Por melhores que sejam as suas intenções, a tomada de decisão gerencial em grupo pode degenerar em reuniões intermináveis, na criação de muitas equipes de trabalho e numa grande quantidade de memorandos e mensagens. É isto que ocorreu na Levi’s. “Tudo tinha que passar por um processo empresarial, de forma que nunca se chegava a uma decisão,” comenta que Roberto Siegel. “Eu passava quase a metade do meu tempo em reuniões que não tinham o menor sentido”.
Haas entrou na companhia em 1973, como analista de administração de inventários. Em 1984, aos 42 anos, passou a dirigir a empresa familiar. Era a Quinta geração no controle dos negócios. “Quando me tornei o presidente-executivo, as pessoas perguntavam quais eram nossos valores, o que nós queríamos como empresa”, lembra “e lhes disse: vamos resolver primeiro as questões relacionadas aos negócios e, assim que estivermos andando nos trilhos novamente, pensaremos na nossa cultura corporativa que é o que nos mantém unidos, é a luz que nos guia”.

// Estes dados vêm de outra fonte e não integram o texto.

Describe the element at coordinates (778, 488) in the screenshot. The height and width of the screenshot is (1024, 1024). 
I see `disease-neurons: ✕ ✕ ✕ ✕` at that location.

Levi’s Strauss sempre acreditou na filantropia corporativa e na responsabilidade social. Quando a firma entrou na bolsa de valores em 1971, fez história ao advertir que o lucro poderia ser afetado pelo compromisso com os programas sociais. Mas Bob Haas quis ir mais longe. Em 1997, Haas desenvolveu a Declaração de Missões e Objetivos da Levi-Strauss, que fomentava o trabalho em equipe, a confiança e a diversidade, entre outros valores. Depois, mudou os planos de remuneração da empresa de forma que um terço do salário e os bônus dos executivos refletissem sua capacidade de administrar “guiados por suas aspirações”. A equipe de diversidade organizou seminários nos quais executivos de raça branca conversavam com mulheres e minorias étnicas sobre os estereótipos. Bob Haas havia descoberto sua vocação. A Levi’s não era só uma empresa de roupas com compromisso social. Era uma organização politicamente correta que aconteceu de estar no negócio de roupas. “O problema é que pensavam que estes valores eram um fim em si mesmo,” disse o ex-presidente da Levi’s, Peter Jacob. “Algumas pessoas achavam que o mais importante era ter um excelente local de trabalho, outras que era ganhar muito dinheiro. Os que se preocupavam com valores achavam os defensores da parte comercial pouco civilizados; os que se preocupavam com a parte comercial consideravam o outro grupo como aqueles que só atrapalhavam.”